Key AML issues explored at “Keeping Crime out of Gambling” conference

At yesterday’s extremely thought-provoking KnowNow Keeping Crime out of Gambling conference, David Clifton moderated the AML Update panel session, aspects of which have already been reported by Gambling Compliance.

Topics covered by David and his panellists (pictured below, left to right):

  • Jon Duffy, Director of Corporate Assurance and Regulatory Affairs, Genting Casinos UK,
  • Isabella Chase, Financial Crime Writer, ComplyAdvantage
  • Ewout Wierda, General Counsel, Videoslots
  • Tim Tyler, Course Director, International Compliance Training

included the following, upon each of which we will be pleased to provide further information and advice:

  1. Last December’s “Financial Action Task Force’s Mutual Evaluation Report of the UK”, giving rise to the question whether the gambling sector carries the can for AML failings by banks in circumstances when an operator’s customer steals from their employer to fund their gambling activity?
  2. Why does the UK gambling industry fail to meet the Gambling Commission’s AML/CTF expectations, given all of the warnings arising from previous enforcement activity dating back to 2013, the learning derived from the Commission’s public statements and the best practice recommendations contained in its Enforcement Report published last June?
  3. Given the requirement on all EU member states to implement EU Directive provisions, why are there different AML standards in different EU jurisdictions (including Malta), a question also raised in David’s speech at last November’s Eastern European Gaming Summit 2018.
  4. Have such differing standards accounted for particular shortcomings on the part of UK-licensed operators and PML holders based abroad, a question that has given rise to our previous advice that such operators should read the Gambling Commission’s Remote enforcement public statement – lessons to be learned ?
  5. Do the Gambling Commission’s punishments “fit the crimes”, bearing in mind that, for example, the £6.2million penalty imposed on William Hill last February for systemic AML and social responsibility (“SR”) failings is likely to have “hurt” that company less than the £1million penalty incurred by Videoslots last November for weaknesses in its AML and SR systems, taking into account that Videoslots is a much smaller company?
  6. What is the key for successful customer interactions, bearing in mind what is going to be an increased focus on this subject, arising from the forthcoming consultation that, according to the Gambling Commission’s calendar of consultations, will run from February to May this year?
  7. What would be the consequence on the online gambling sector in particular of compulsory customer affordability checks in line with the Gambling Commission’s stated intention last September to consult at a later date on a proposal that licensees have to set mandatory account limits on customers’ gambling activity which can only be changed once the licensee has verified further information about the customer?
  8. As outcomes-focussed guides, are the Gambling Commission’s AML guidance and POCA advice fit for purpose or would more prescriptive requirements achieve greater levels of compliance?
  9. Collaboration – the Gambling Commission’s current call to action – how can operators, trade associations, financial institutions, law enforcement agencies and regulators work together better to achieve the standards the Commission expects?
  10. Why isn’t the Gambling Commission represented on the newly established Economic Crime Strategic Board, bearing in mind participation on that body of the NCA and regulators/representatives of the banking, accounting, solicitors and estate agent sectors?
  11. Will gambling with Bitcoin and other crypto-currencies ever pass the AML test in the UK?
  12. With both a 5th and 6th Anti-Money Laundering Directive on the horizon, what is involved and when will it happen?

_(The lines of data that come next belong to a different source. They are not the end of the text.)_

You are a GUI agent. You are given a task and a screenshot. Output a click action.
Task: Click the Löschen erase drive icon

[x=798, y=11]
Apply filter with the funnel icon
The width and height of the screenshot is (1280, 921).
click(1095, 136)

UPDATE: In relation to point 7 above, just two days after the conference, Experian announced its launch of “the first affordability check for gaming websites”, designed to assist in ensuring that people gamble in an affordable manner. According to  Experian’s press release (that can be downloaded below), the Rank Group will be embarking upon a proof-of-concept trial of the service, launching in the next few weeks.